- **What the task asks**: Please write what comes next in the piece on mathematics and Platonism, picking up after its final sentence.
*** Selected extract
To me the central thing about math is that it is platonism-reified.

When a mathematician does mathematics what they are doing is performing that reification.

Note the fine dance that's already in evidence here:

• The mathematICS lives in the platonic realm
• Doing the math is in the empirical realm
• The mathematiCIAN is a dancer between the two

# Longer version

While we are here primarily talking of platonism1 in math we need to start at least a bit with Platonism by itself ie. Plato qua Plato.

## Platonism

A very brief graphical outline of Platonism is this.

Its broad contours may be described thus:

• We inhabit two worlds
• called by Plato — the sense-ible and the intelligible worlds
• called after Plato — the physical and the Platonic
• in more modern terminology — the Empirical and the Rational
• The physical is what we directly see/perceive but is just shadow, not real. The intelligible that we don't see but is the real can — if we try and are rightly educated — be intuited
• Philosophy is that practice (notice the empirical hiding here?) of sharpening those intuitions.
******
*** Material provided
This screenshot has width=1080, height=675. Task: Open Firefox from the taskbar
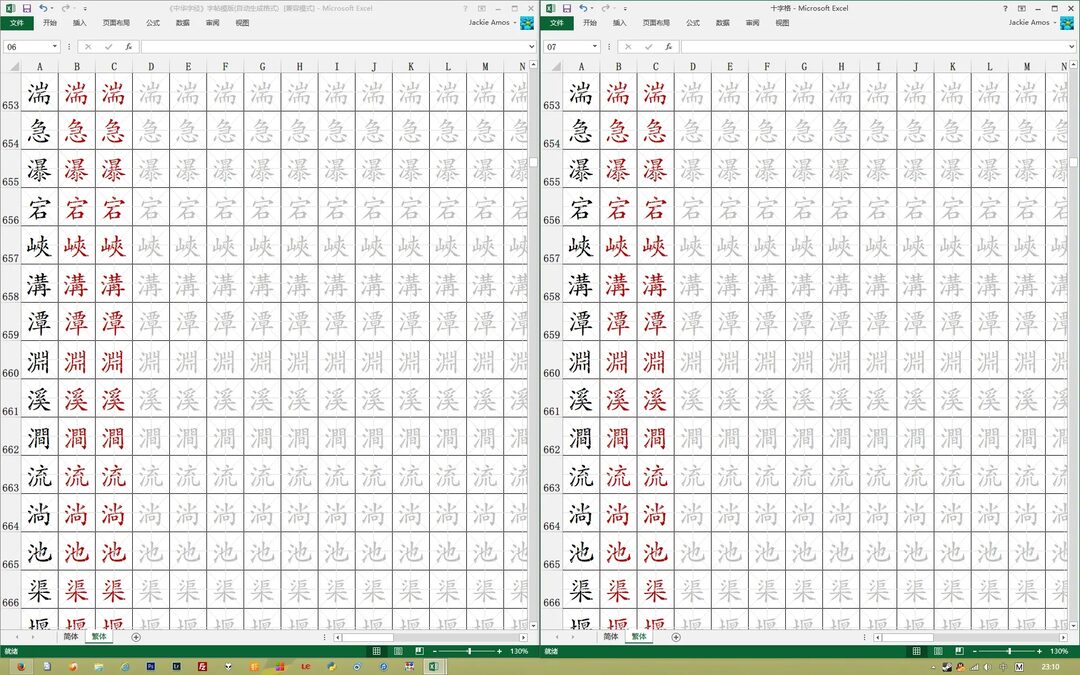click(x=20, y=666)
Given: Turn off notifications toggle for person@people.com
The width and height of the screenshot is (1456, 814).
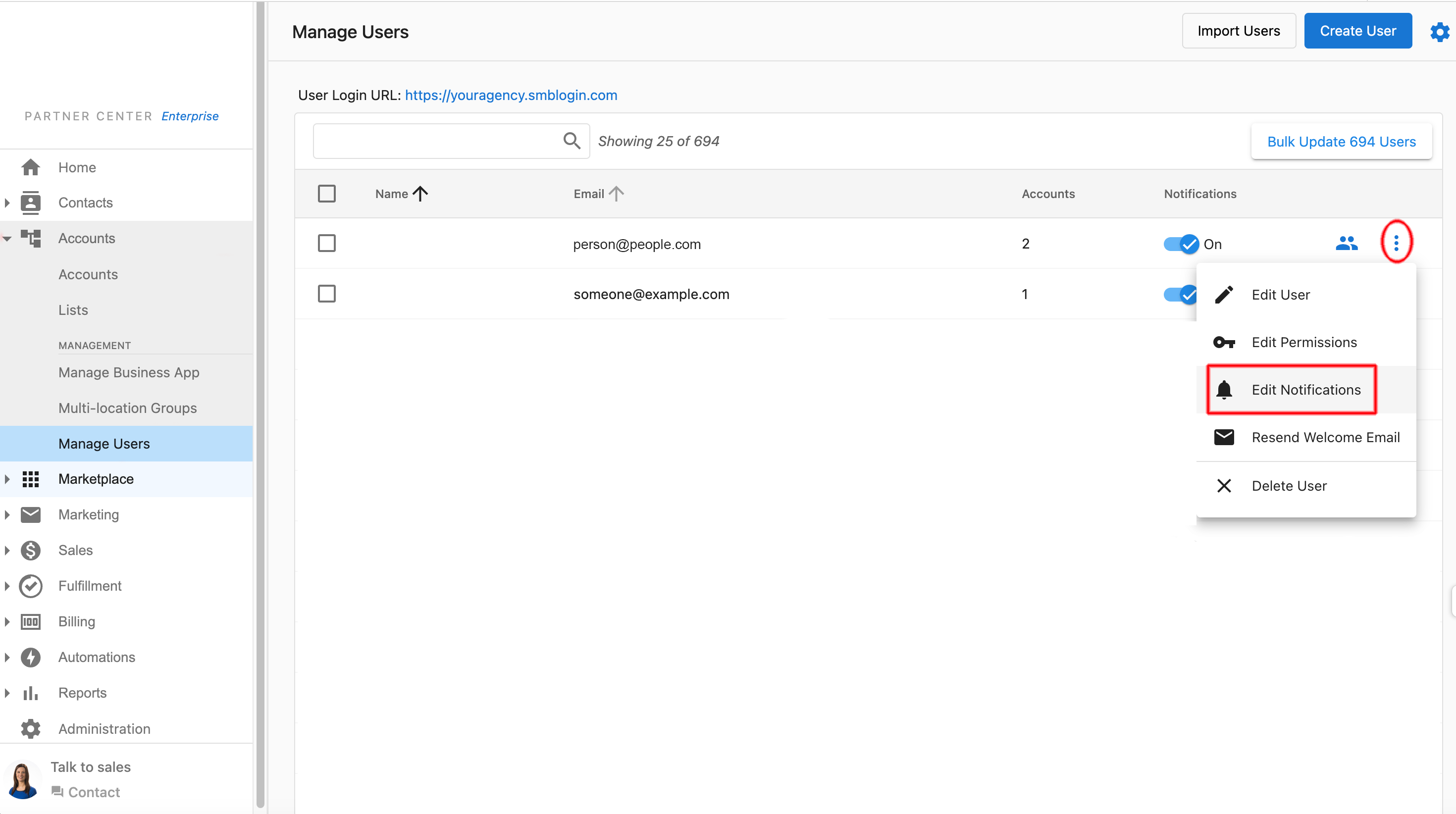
******
- **Exercise response**:
This understanding is so simple yet overwhelming in its scope that Whitehead said of it:

All of western philosophy is just footnotes to Plato.

It remains 2 millennia later in Kant's phenomenon-noumenon and is sufficiently universal to be found cross culturally, vide Vedanta's Maya-Brahman.

But what does this have to do with math?? you may ask!

Right — Lets hear it from Plato himself. This is the inscription over his academy:

Let none but mathematicians enter here2
Plato

Now this (should) rightly confuse one who's a bit familiar with the history: Plato was a philosopher! Why does he insist on math?

Because just as speaking English, dressing decently, having enough means to commute, buy books etc is a prerequisite to enrolling in a school, the same way according to Plato, math-ability is a prerequisite to philosophical ability.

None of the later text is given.